Rewrite the listing below, replacing "GUI agent" with "screen agent" everywhere and leaving everything else unchanged.

Data in this exercise
▼
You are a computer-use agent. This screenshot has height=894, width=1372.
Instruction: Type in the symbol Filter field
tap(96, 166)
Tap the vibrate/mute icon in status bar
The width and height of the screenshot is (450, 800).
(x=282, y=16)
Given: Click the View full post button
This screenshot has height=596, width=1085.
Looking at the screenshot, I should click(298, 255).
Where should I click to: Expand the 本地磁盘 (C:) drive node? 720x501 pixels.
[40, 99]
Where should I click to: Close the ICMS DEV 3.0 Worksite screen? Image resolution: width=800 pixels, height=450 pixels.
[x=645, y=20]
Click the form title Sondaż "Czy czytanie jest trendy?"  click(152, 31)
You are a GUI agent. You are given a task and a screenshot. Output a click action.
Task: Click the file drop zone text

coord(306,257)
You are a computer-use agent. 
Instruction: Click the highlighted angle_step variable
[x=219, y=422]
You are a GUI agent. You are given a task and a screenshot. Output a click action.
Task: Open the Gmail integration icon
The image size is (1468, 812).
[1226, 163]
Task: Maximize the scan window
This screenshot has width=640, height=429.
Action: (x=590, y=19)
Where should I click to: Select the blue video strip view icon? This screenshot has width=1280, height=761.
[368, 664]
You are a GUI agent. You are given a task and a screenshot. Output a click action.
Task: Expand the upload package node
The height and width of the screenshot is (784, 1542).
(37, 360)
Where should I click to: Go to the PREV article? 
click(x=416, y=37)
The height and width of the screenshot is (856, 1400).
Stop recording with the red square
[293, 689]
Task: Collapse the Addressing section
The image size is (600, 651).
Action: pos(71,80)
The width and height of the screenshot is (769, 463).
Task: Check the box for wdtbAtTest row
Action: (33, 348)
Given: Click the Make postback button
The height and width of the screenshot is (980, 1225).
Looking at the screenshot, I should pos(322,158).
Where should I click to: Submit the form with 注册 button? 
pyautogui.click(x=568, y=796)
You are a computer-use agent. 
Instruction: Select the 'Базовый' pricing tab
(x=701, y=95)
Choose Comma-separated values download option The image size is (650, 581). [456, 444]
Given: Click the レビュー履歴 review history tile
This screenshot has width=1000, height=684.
▲
Solution for this task
You are a computer-use agent. This screenshot has height=894, width=1372.
Instruction: Type in the symbol Filter field
tap(96, 166)
Tap the vibrate/mute icon in status bar
The width and height of the screenshot is (450, 800).
(x=282, y=16)
Given: Click the View full post button
This screenshot has height=596, width=1085.
Looking at the screenshot, I should click(298, 255).
Where should I click to: Expand the 本地磁盘 (C:) drive node? 720x501 pixels.
[40, 99]
Where should I click to: Close the ICMS DEV 3.0 Worksite screen? Image resolution: width=800 pixels, height=450 pixels.
[x=645, y=20]
Click the form title Sondaż "Czy czytanie jest trendy?"  click(152, 31)
You are a screen agent. You are given a task and a screenshot. Output a click action.
Task: Click the file drop zone text

coord(306,257)
You are a computer-use agent. 
Instruction: Click the highlighted angle_step variable
[x=219, y=422]
You are a screen agent. You are given a task and a screenshot. Output a click action.
Task: Open the Gmail integration icon
The image size is (1468, 812).
[1226, 163]
Task: Maximize the scan window
This screenshot has width=640, height=429.
Action: (x=590, y=19)
Where should I click to: Select the blue video strip view icon? This screenshot has width=1280, height=761.
[368, 664]
You are a screen agent. You are given a task and a screenshot. Output a click action.
Task: Expand the upload package node
The height and width of the screenshot is (784, 1542).
(37, 360)
Where should I click to: Go to the PREV article? 
click(x=416, y=37)
The height and width of the screenshot is (856, 1400).
Stop recording with the red square
[293, 689]
Task: Collapse the Addressing section
The image size is (600, 651).
Action: pos(71,80)
The width and height of the screenshot is (769, 463).
Task: Check the box for wdtbAtTest row
Action: (33, 348)
Given: Click the Make postback button
The height and width of the screenshot is (980, 1225).
Looking at the screenshot, I should pos(322,158).
Where should I click to: Submit the form with 注册 button? 
pyautogui.click(x=568, y=796)
You are a computer-use agent. 
Instruction: Select the 'Базовый' pricing tab
(x=701, y=95)
Choose Comma-separated values download option The image size is (650, 581). [456, 444]
Given: Click the レビュー履歴 review history tile
This screenshot has width=1000, height=684.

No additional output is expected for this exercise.